Until fairly recently, I never gave a lot of thought to audio quality. I recognized that boombox and laptop speakers produced only a poor approximation of the original recorded performance, but in my listening, I did not expect to recapture the essence of a live performance. I listen to a lot of classical music, and when I wanted to hear music in the highest fidelity, I attended concerts. When I listened to other types of music, it was usually because of a specific emotional connection or because I found the lyrics or basic melody intriguing.

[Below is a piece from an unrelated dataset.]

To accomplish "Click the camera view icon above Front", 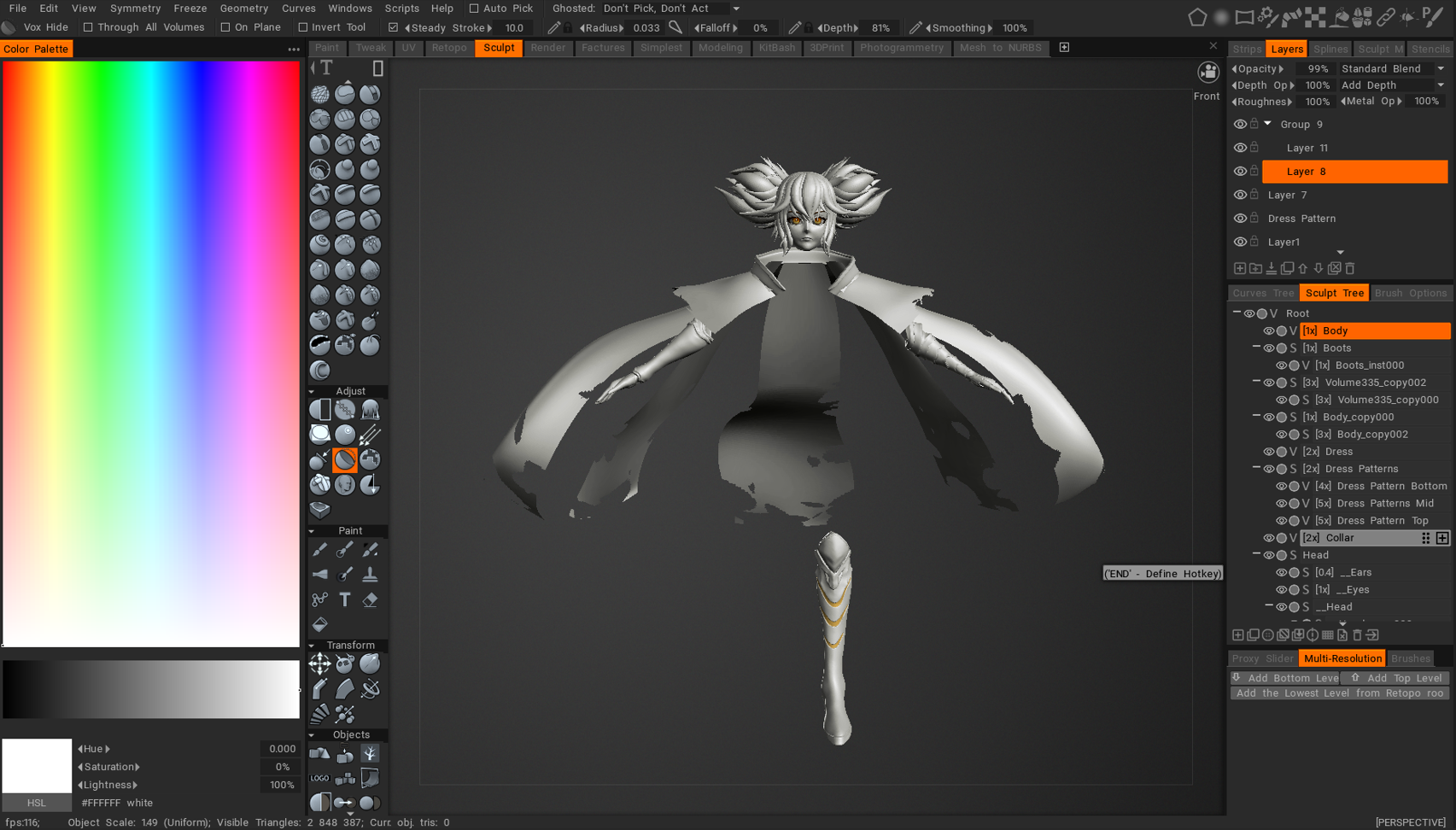I will coord(1207,73).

Now that I’ve done more listening on hi-fi systems, I see more of what I am missing when listening to the boombox speakers. I can listen to historical recordings, performances that can no longer be experienced live, and take more away from the experience. The level of fidelity does enhance my ability to appreciate the artistry of any given performer. Not only can I better hear the nuances of the performance, but often also gain a sense of the space where it was recorded.

Though the level of fidelity affects how I experience any given performance, does it really change my ability to appreciate the underlying art of the music - the rhythms, harmonies, and structure? I’m not really sure. When I really want to listen to one of my favorite pieces, even a poor quality recording suffices. Maybe I’ve listened to enough live music to fill in the some of the missing layers. To a certain extent, it can be interesting to fill in the layers myself, and imagine my own interpretations. When I want to experience a performance, higher fidelity does enhance that. When I want to experience the piece, the process is partially aural and partially mental; the emotional impact doesn’t live in the recording.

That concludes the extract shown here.